Goal of the exercise
Say how many lines of the listing below include the string "height" and add nothing else.

Data under study
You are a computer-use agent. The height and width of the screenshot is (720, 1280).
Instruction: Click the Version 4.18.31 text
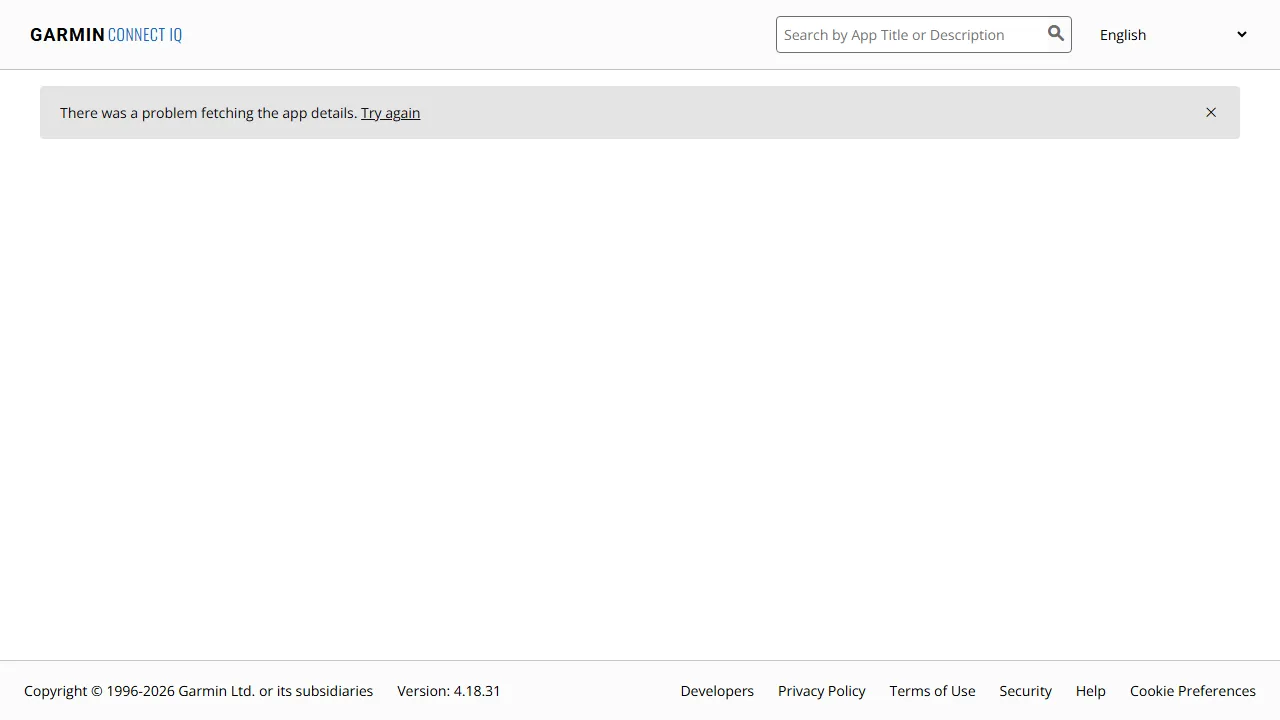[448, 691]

* * *

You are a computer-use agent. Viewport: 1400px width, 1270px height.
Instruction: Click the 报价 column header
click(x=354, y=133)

Exercise solution
2